PROBLEM>
Please, starting at the line that contains "Image resolution: width=700", reproduce every line exactly until the records run out, skipping all pictures.

:: DATA LISTING

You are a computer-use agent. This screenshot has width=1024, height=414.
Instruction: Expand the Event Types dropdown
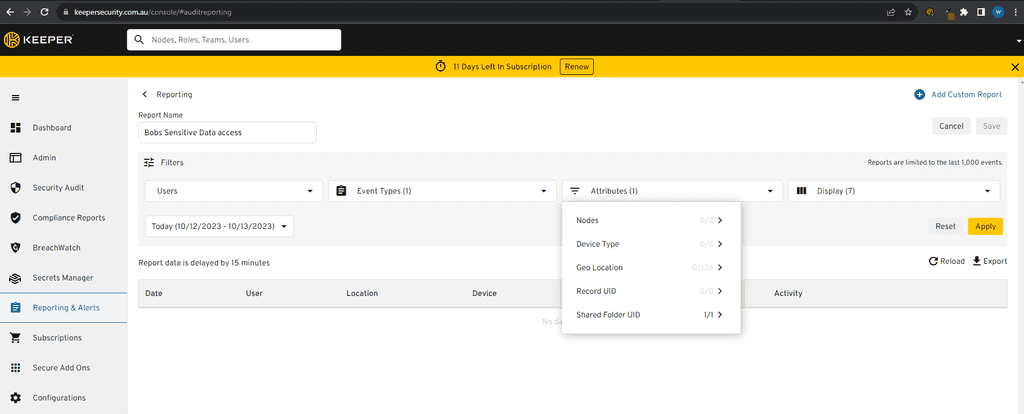pyautogui.click(x=442, y=191)

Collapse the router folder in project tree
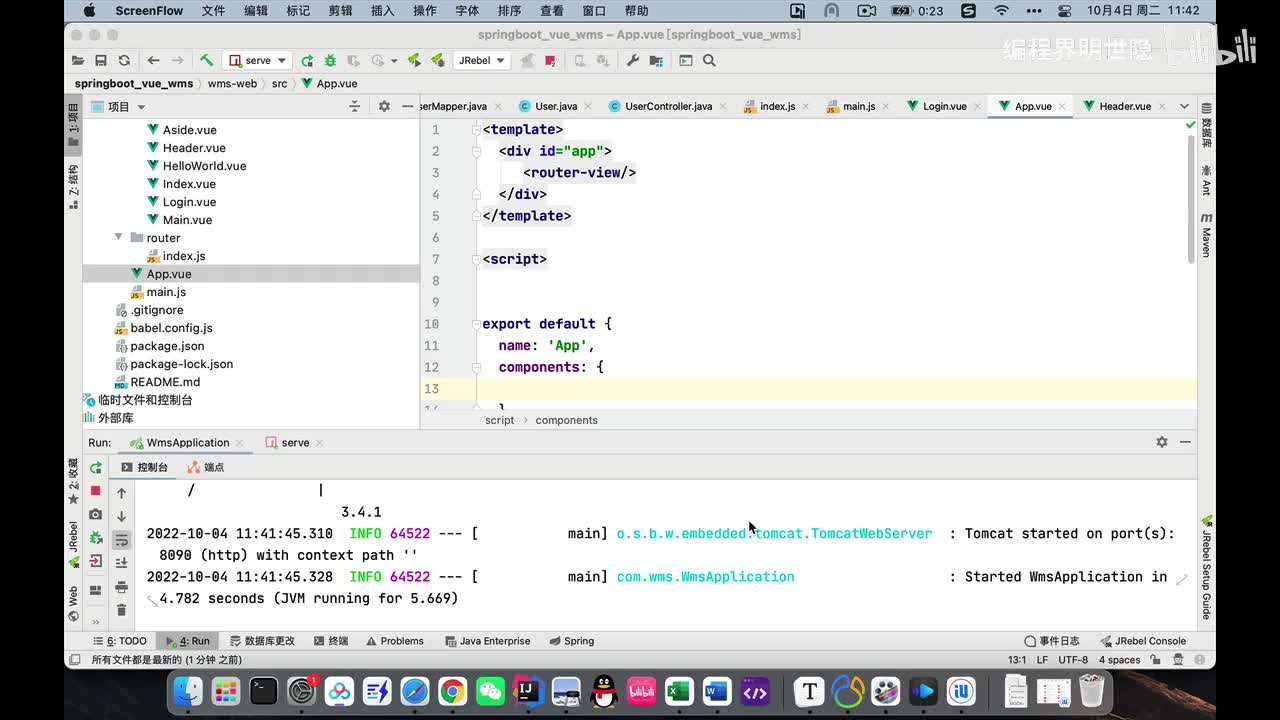(x=119, y=238)
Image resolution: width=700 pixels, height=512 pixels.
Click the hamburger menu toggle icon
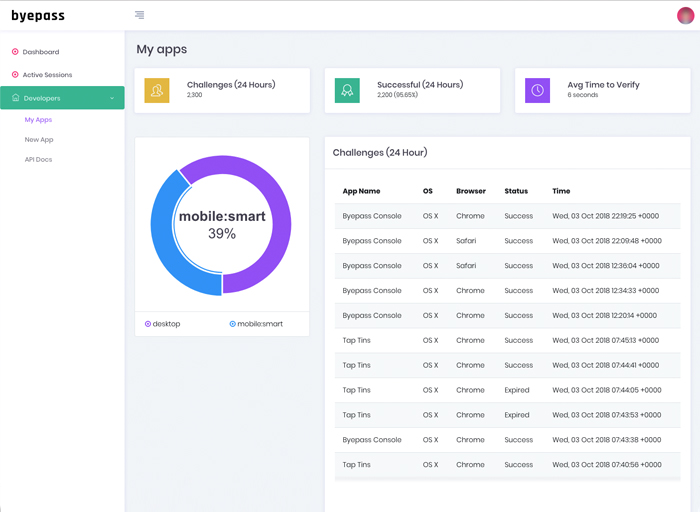(139, 15)
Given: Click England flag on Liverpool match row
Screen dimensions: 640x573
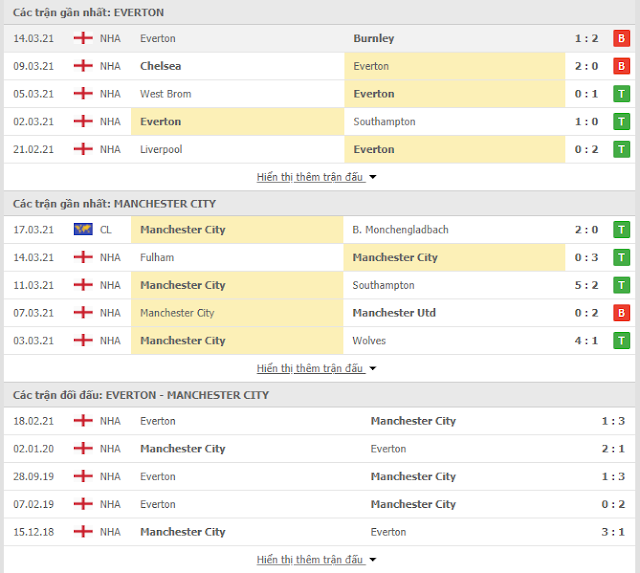Looking at the screenshot, I should click(x=83, y=149).
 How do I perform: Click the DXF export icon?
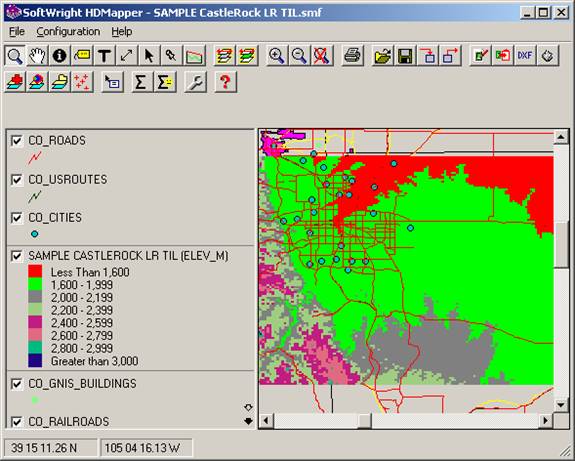[x=525, y=56]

::::

RESPONSE TO THE TASK>
Image resolution: width=700 pixels, height=512 pixels.
Click the hamburger menu toggle icon
(139, 15)
Given: Click England flag on Liverpool match row
Screen dimensions: 640x573
Looking at the screenshot, I should click(x=83, y=149).
 How do I perform: Click the DXF export icon?
[x=525, y=56]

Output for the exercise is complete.